No caso, a Autoridade Tributária pediu aos Requerentes que apresentassem prova do que os valores indicados como correspondendo a imposto pago nos países da fonte dos rendimentos haviam sido efetivamente pagos.

Os Requerentes apresentaram prova desse pagamento para a maioria dos rendimentos de capitais obtidos.

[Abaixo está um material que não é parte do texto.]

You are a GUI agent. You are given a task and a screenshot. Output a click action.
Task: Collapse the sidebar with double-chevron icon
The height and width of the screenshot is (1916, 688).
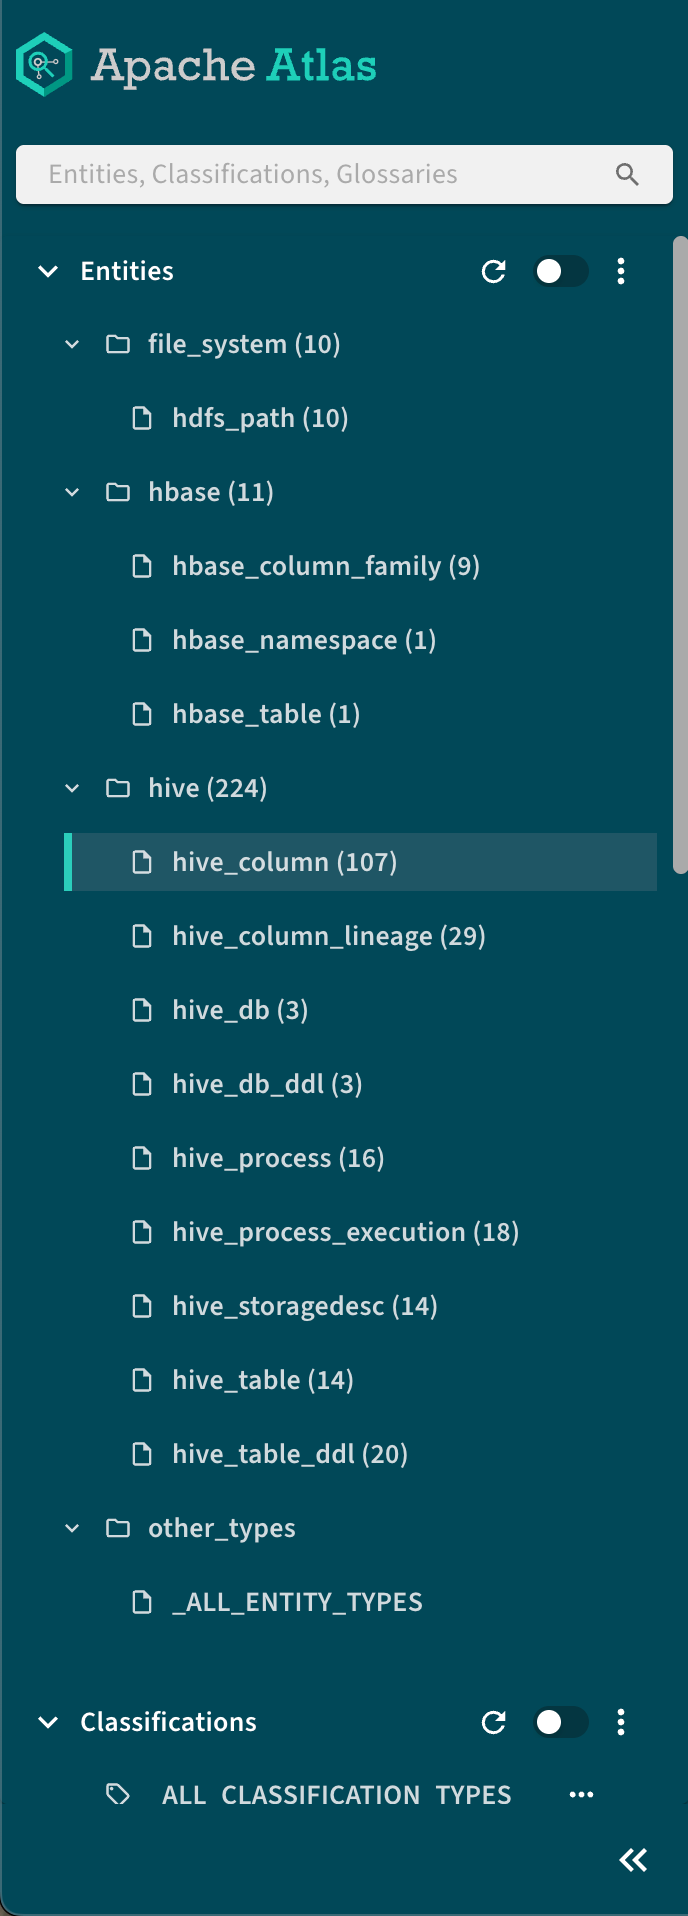(x=633, y=1860)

Contudo, não apresentaram qualquer prova de efetivo pagamento dos rendimentos indicados na linha 816 do quadro dos dois anexos J juntos à declaração de rendimentos.

Assim sendo, e como os próprios Requerentes reconhecem expressamente nas suas alegações finais, é legítimo à Requerida desconsiderar, por não provado, o imposto alegadamente pago sobre esses rendimentos.

Pelo que, nessa parte, o ato de liquidação não sofre da ilegalidade que lhe é imputada pelos Requerentes.

 

iii.           Do pedido de juros indemnizatórios

O direito a juros indemnizatórios alicerça-se no artigo 43.º da LGT que, no seu n.º 1, determina que são devidos juros indemnizatórios quando se determine, em reclamação graciosa ou impugnação judicial, que houve erro imputável aos serviços de que resulte pagamento da dívida tributária em montante superior ao legalmente devido.

No caso dos autos, não foi determinada no processo arbitral nenhuma ilegalidade em que possa ter concorrido “erro imputável aos serviços”, pelo que não pode proceder o pedido de juros indemnizatórios.

 

DECISÃO

Nos termos e com os fundamentos que ficaram expostos, julga-se improcedente o pedido de declaração de ilegalidade e anulação do ato de liquidação, com o nº 2019..., de imposto sobre o rendimento das pessoas singulares, na parte que, após a revogação praticada pelo órgão competente da Administração Tributária, foi mantida na ordem jurídica.

 

VALOR DO PROCESSO

Nos termos da al. a) do nº 1 do art. 97.º-A do CPPT, aplicável ao processo arbitral tributário por força do disposto no artigo 29.º, n.º 1, alínea a) do RJAT, e do artigo 3.º do Regulamento de Custas nos Processos de Arbitragem Tributária, fixa-se o valor do processo em 35.618,80 euros (trinta e cinco mil, seiscentos e dezoito euros e oitenta cêntimos).

 

CUSTAS

Nos termos do artigo 22.º, n.º 4, do RJAT, fixa-se o montante das custas em 1.836,00 euros, nos termos da Tabela I anexa ao Regulamento de Custas nos Processos de Arbitragem Tributária, a cargo:

a.            Da Autoridade Tributária e Aduaneira em 1.773,58 euros;

b.            Da Requerente em 62,42 euros.